Both need to appreciate each other’s good points about the financial behaviour, while the shortcomings & concerns should be handled maturely. The strong points should be strengthened and the differences ironed out.
It is the lack of communication, which usually aggravates the differences of opinion and can later lead to some serious problems. High-value purchases, important financial decisions, large investments etc. should be a joint effort. Consulting each other is necessary. Taking such decisions unilaterally can seriously undermine the relationship.
Budgeting and investing
Having understood each other’s financial outlook, we now need to go down to the actual business.
The first step is to jointly evaluate your financial situation – the incomes, the expenses, the liabilities, the assets etc.
Next, work out the financial plan
* How much you can allocate for household expenses? How will it be financed? Will you pool your incomes or keep it separate?
* What are the long-term goals – house, car, children’s education? What amount should be invested? Where? For what period?
* How much money should be kept aside for emergencies?
* What should be the retirement plan?
Having agreed upon an allocation plan, you need to put it in practice and then monitor it regularly. The short-term expenses could be reviewed say once a month. While the long-term investment say once a quarter.
One important point. Every member in the family will have some aspirations. We all love to possess the goodies in life. The man may desire the latest gizmo, the wife a new designer dress, the children a new toy or bike. You will need to priortize and make room for everyone’s desires in the budget.
These efforts will go a long way in making your financial future secure and happy. It will reduce arguments on what to buy and what is not affordable; what is wasteful expenditure and what is useful; which investment is good and which bad.
Give each other some ‘money’ space
We are all aware of the need for a personal space in any relationship, including marriage. The same holds true for money too.
Therefore, it is extremely important that the husband, the wife and the children should have some small amount to themselves, which they can use in any manner they feel good about – splurge, save, donate etc. - without feeling guilty or having to justify it.
There should be a so called ‘no questions asked’ amount allocated to each one in the budget, which one need not explain or account for.
Who will manage the money
Usually, the man considers himself as the boss of the house and more often than not, it is he who manages the money. This could be due to him being the bread-winner and the preconceived notion that he is better at finance than the woman.
There is need to break these stereotyped beliefs. It may be possible that the man has better bargaining skills. And the wife is more rational and objective when it comes to investing money. Hence, the man may be better suited to handle the day-to-day household expenses and the wife in managing wealth.
Examine each other’s expertise and then decide who will do what. Divide the work according to the skill. Keep each other informed about your decisions/actions. While the money management may be divided, the overall financial picture should be clear to both of you.
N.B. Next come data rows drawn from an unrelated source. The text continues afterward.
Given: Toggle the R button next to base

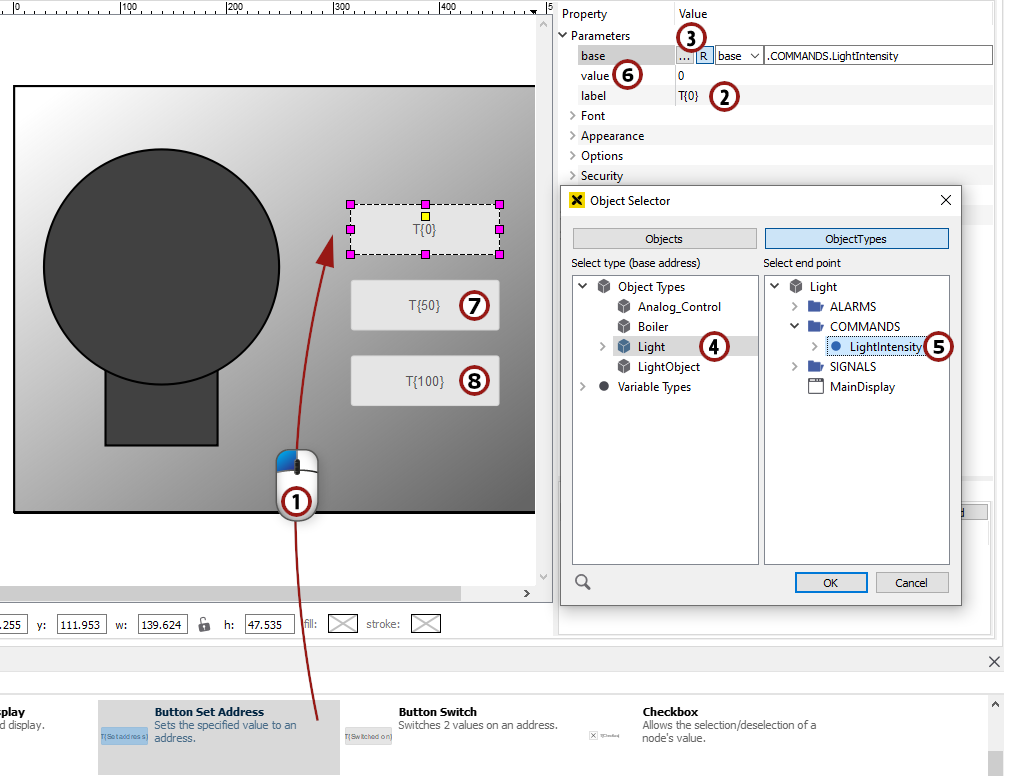Looking at the screenshot, I should tap(703, 55).
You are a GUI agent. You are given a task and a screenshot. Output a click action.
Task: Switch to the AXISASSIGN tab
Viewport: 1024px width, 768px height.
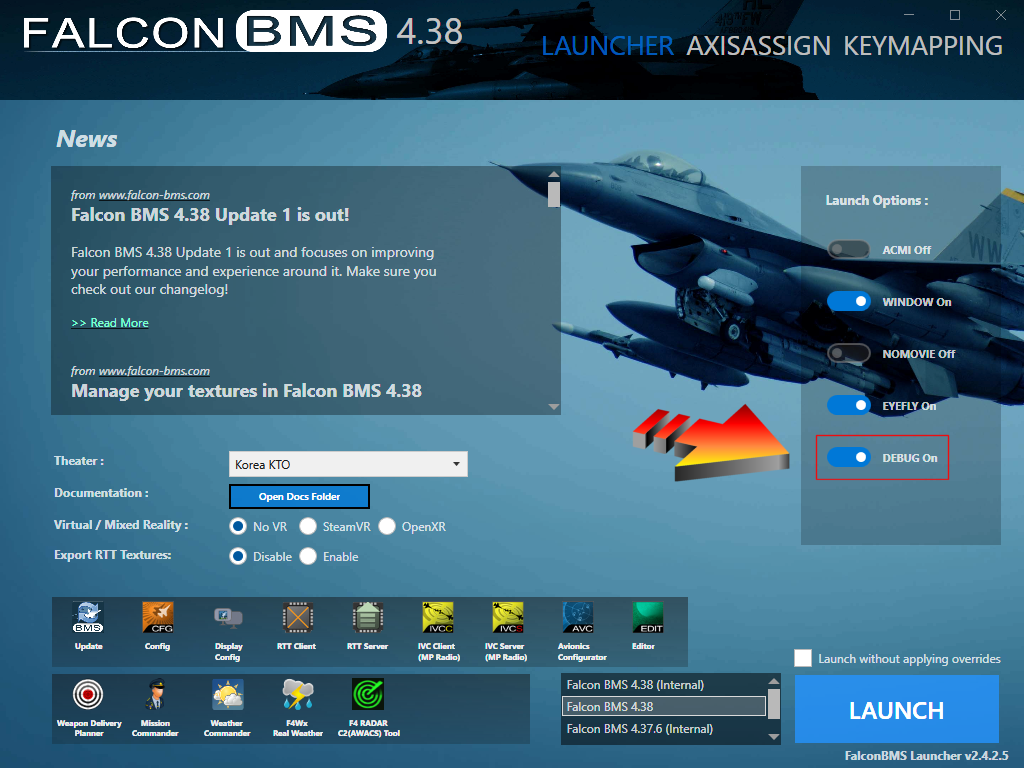[758, 46]
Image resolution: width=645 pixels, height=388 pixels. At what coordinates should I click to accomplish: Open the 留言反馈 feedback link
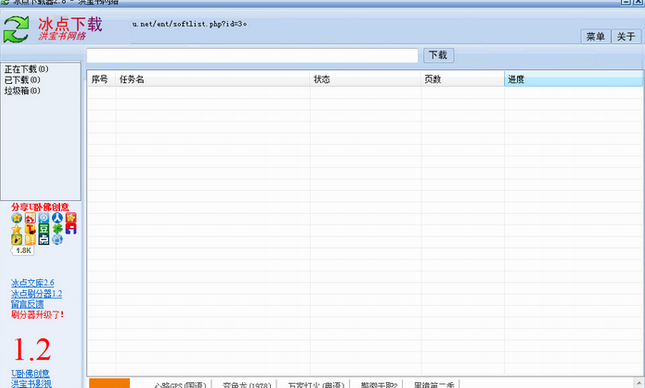27,304
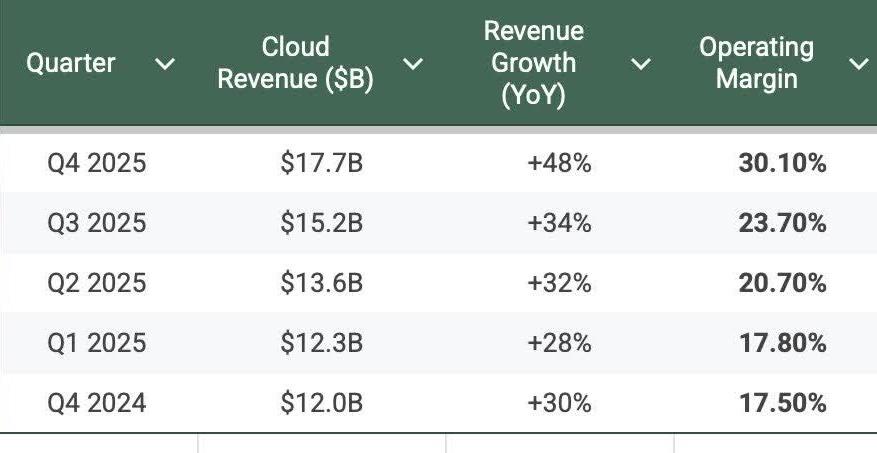Select the Q4 2024 quarter cell
Screen dimensions: 877x453
tap(97, 403)
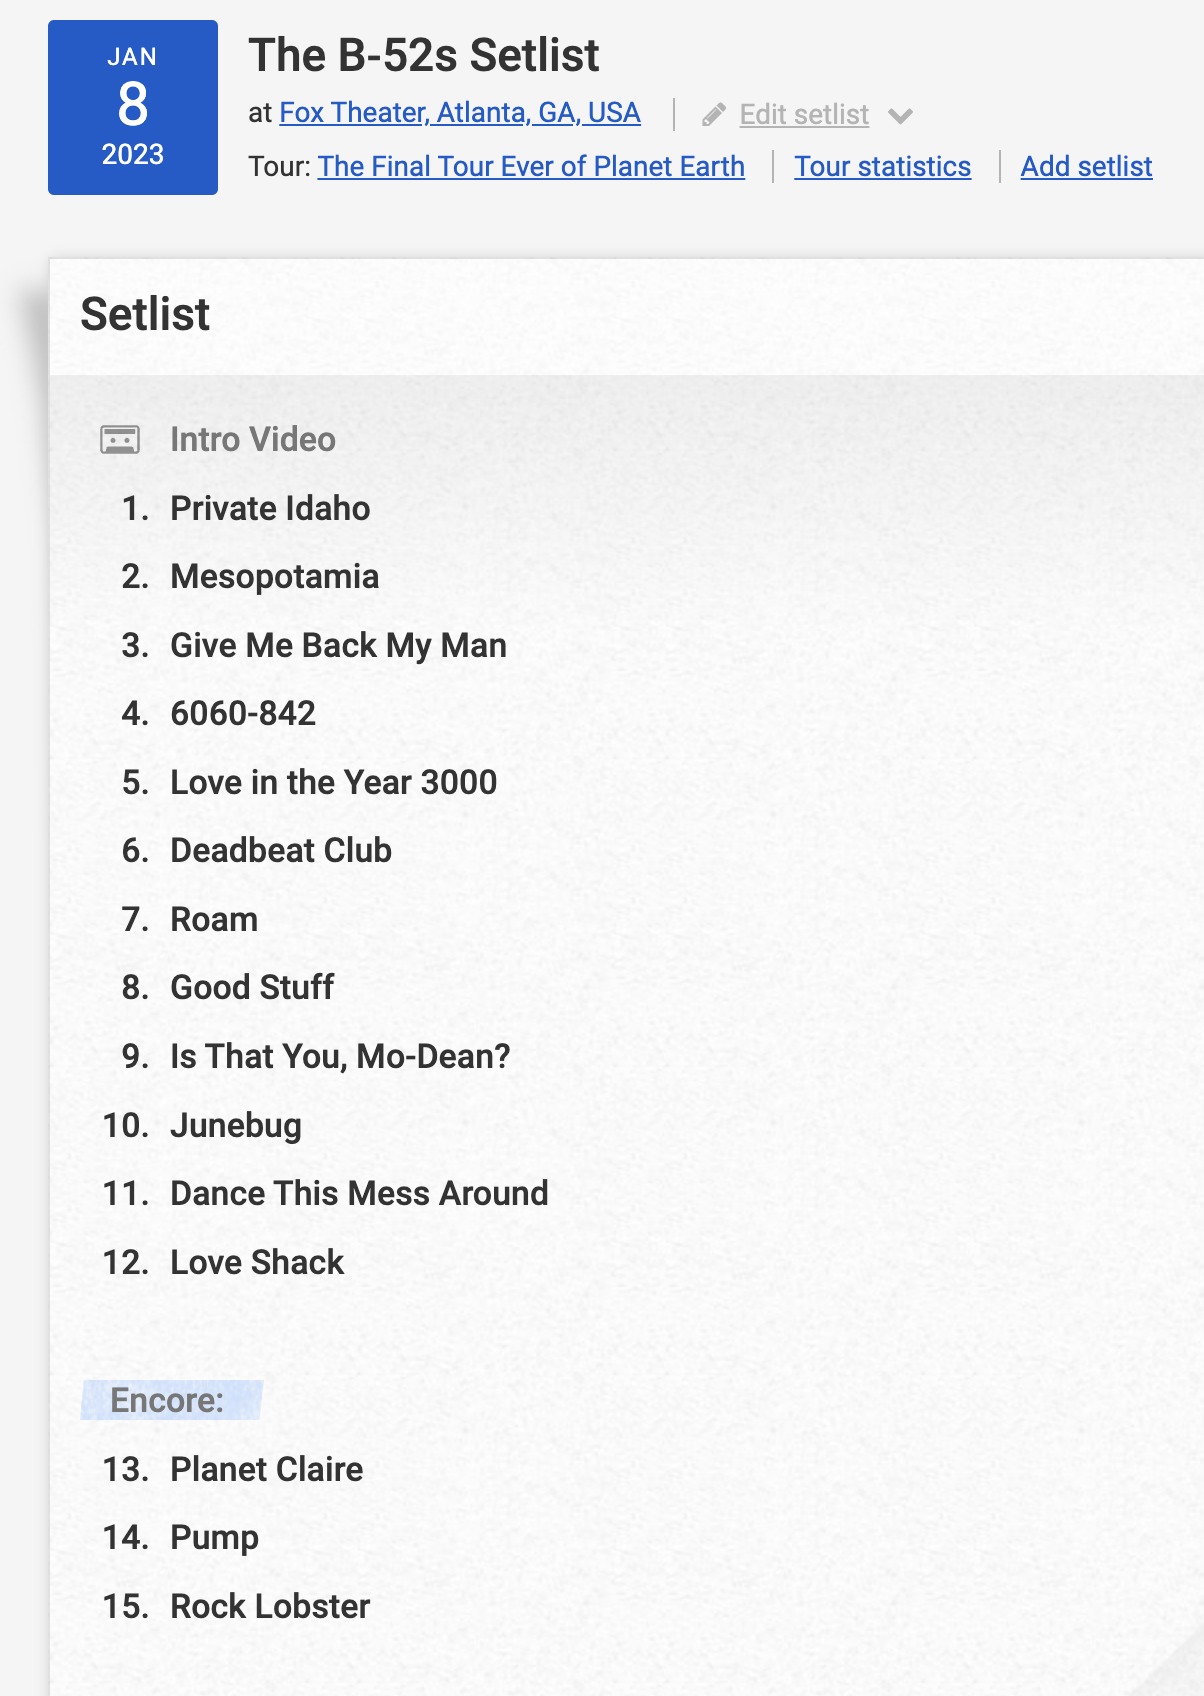Open Rock Lobster song

(x=270, y=1606)
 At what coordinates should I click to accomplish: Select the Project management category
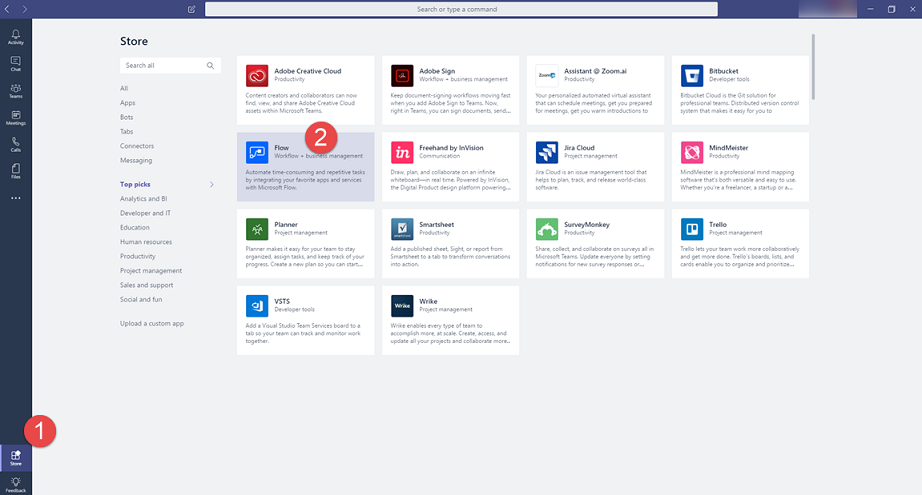(x=151, y=270)
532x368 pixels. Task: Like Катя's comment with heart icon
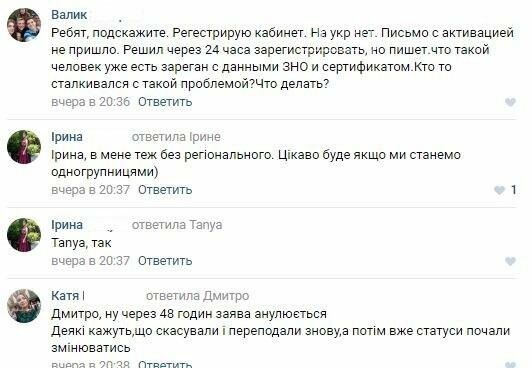510,365
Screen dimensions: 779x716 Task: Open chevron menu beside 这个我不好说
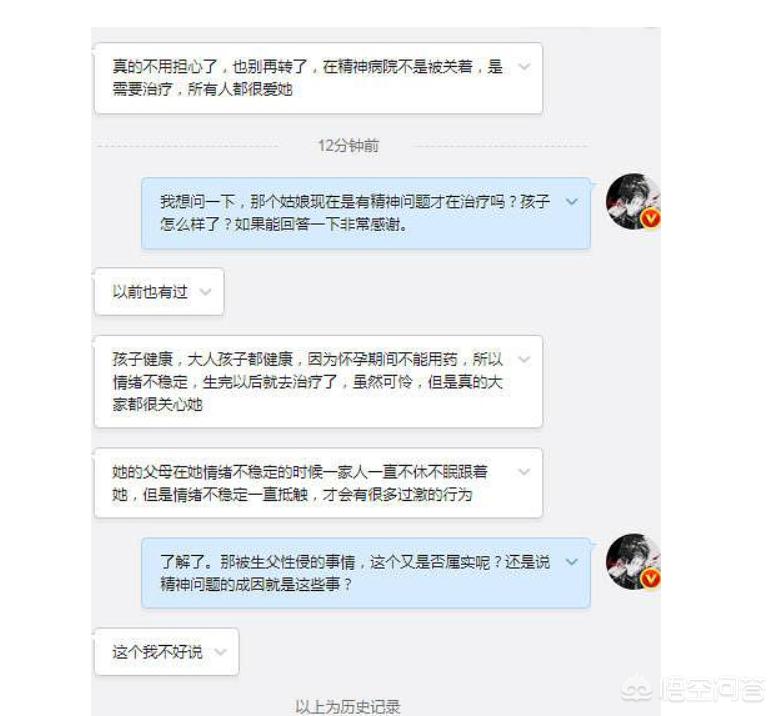point(220,652)
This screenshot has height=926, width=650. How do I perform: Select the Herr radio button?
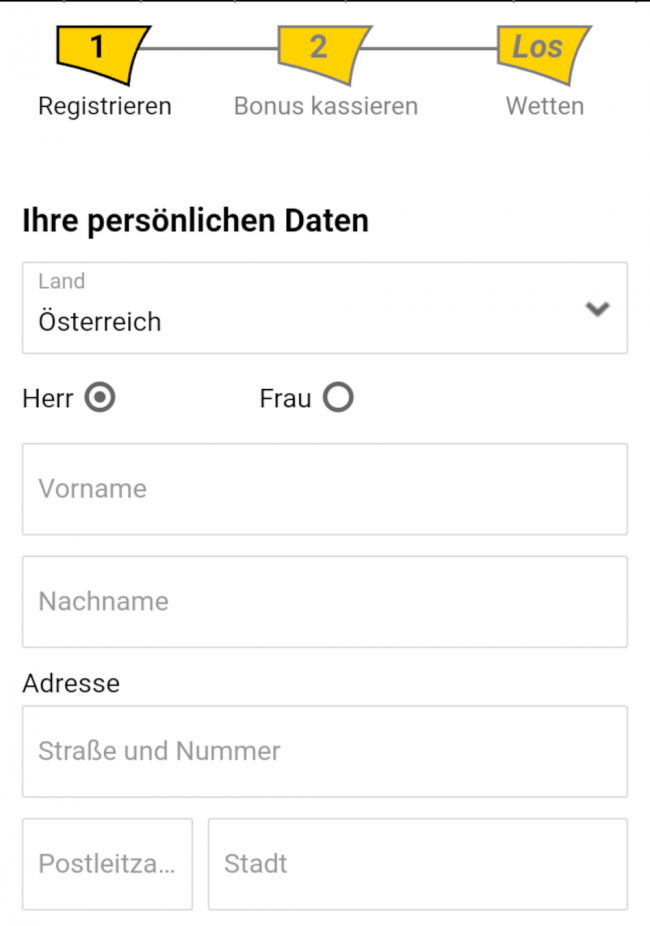100,398
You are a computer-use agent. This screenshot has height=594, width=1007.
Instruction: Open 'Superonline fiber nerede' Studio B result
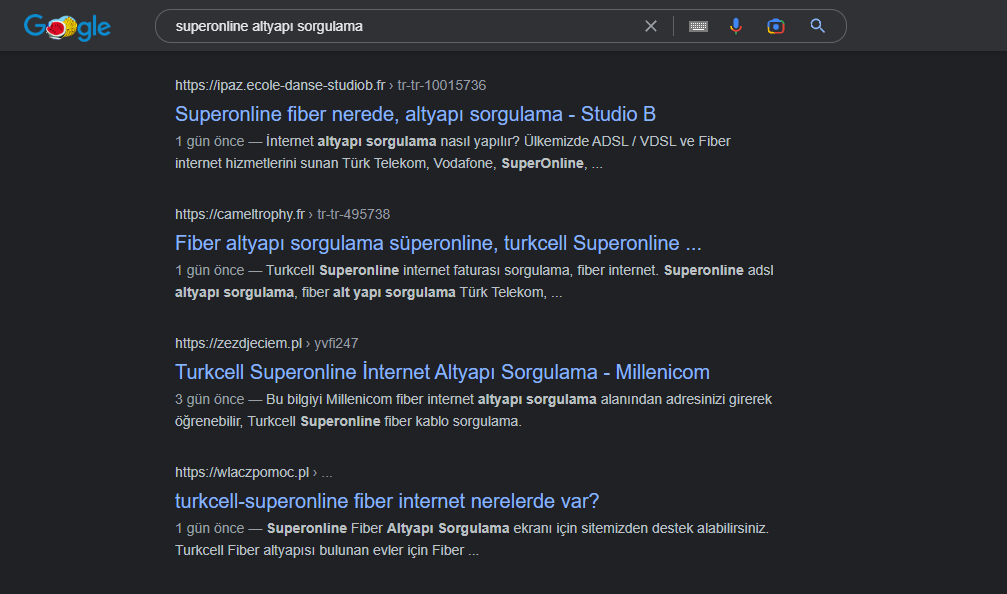415,114
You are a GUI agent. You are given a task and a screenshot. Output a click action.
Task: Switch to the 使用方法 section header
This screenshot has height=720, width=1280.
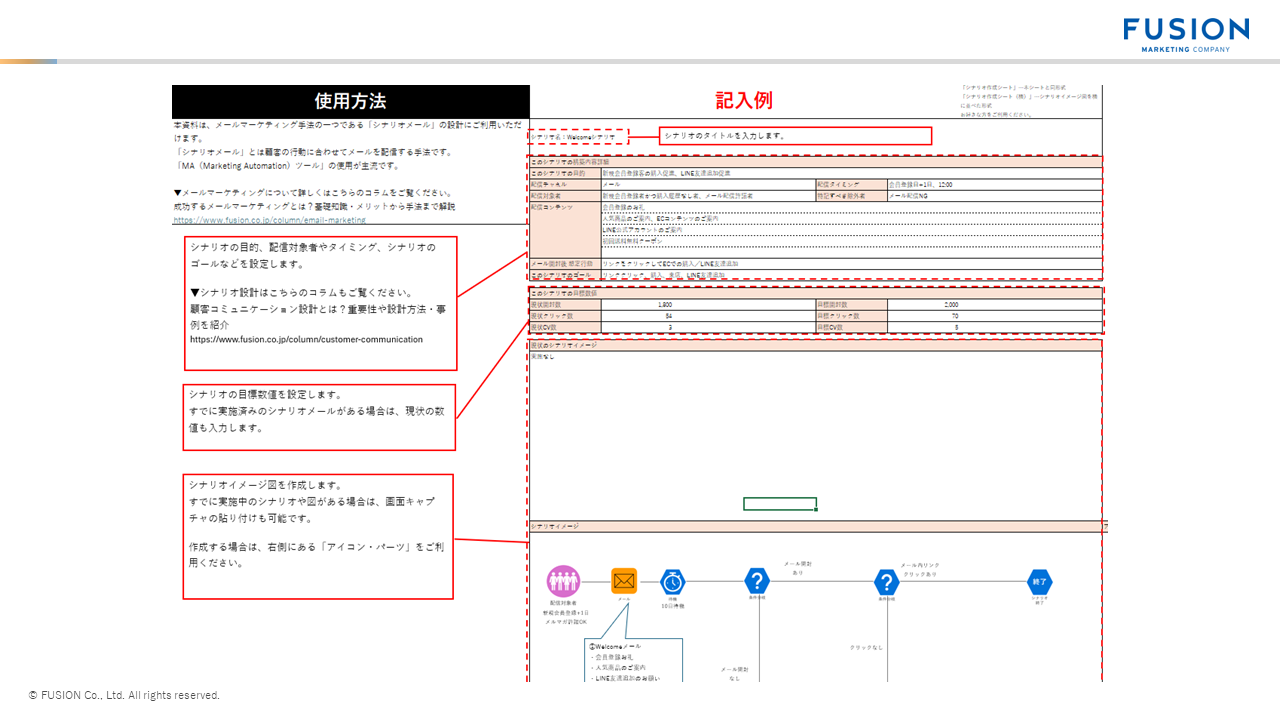coord(350,101)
How wealthy you are is not important. Important is how you both manage whatever you have. Important is how you both enjoy spending it together. Important is how grow your wealth to fulfil your bigger dreams. Important is how both deal with financial emergencies. And for all this communication and building-up financial compatibility is a must. A financially happy and secure future is a team effort - not a one-man (or one-woman) show.